- Work to be completed
Substitute "heading" for "section header" in the listing lines that begin at the line that has "You are a GUI" and stop after the line that has "click(x=19, y=51)". Keep everything else in those lines unchanged, and omit the pictures.

- Dataset content
## Start

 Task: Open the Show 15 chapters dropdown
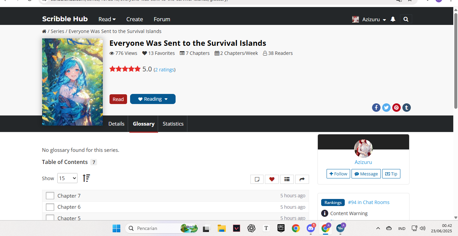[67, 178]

## End
## Start

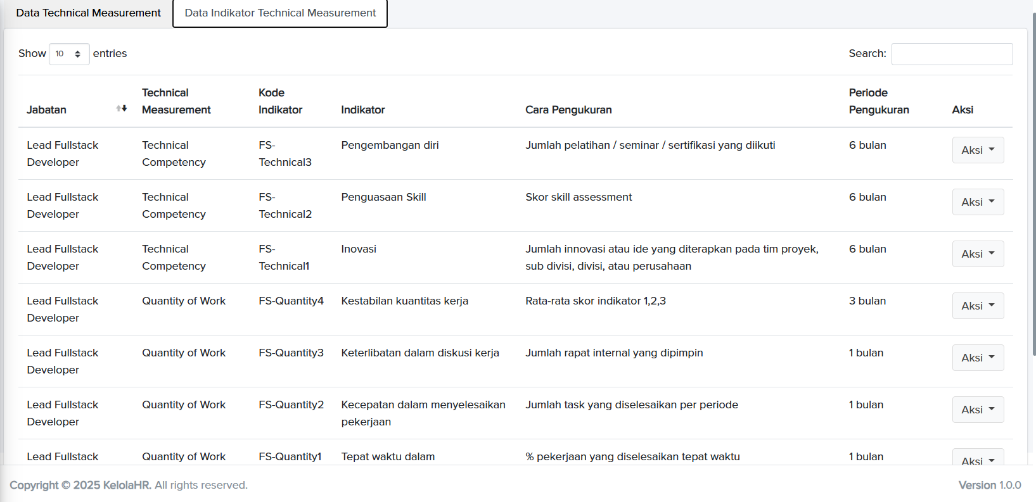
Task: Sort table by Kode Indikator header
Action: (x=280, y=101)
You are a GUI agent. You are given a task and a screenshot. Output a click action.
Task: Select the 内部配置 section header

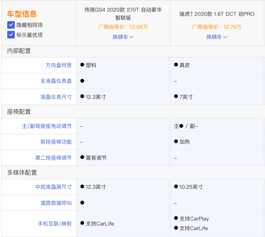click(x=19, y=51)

## End

- The completed task
You are a GUI agent. You are given a task and a screenshot. Output a click action.
Task: Select the 内部配置 heading

click(x=19, y=51)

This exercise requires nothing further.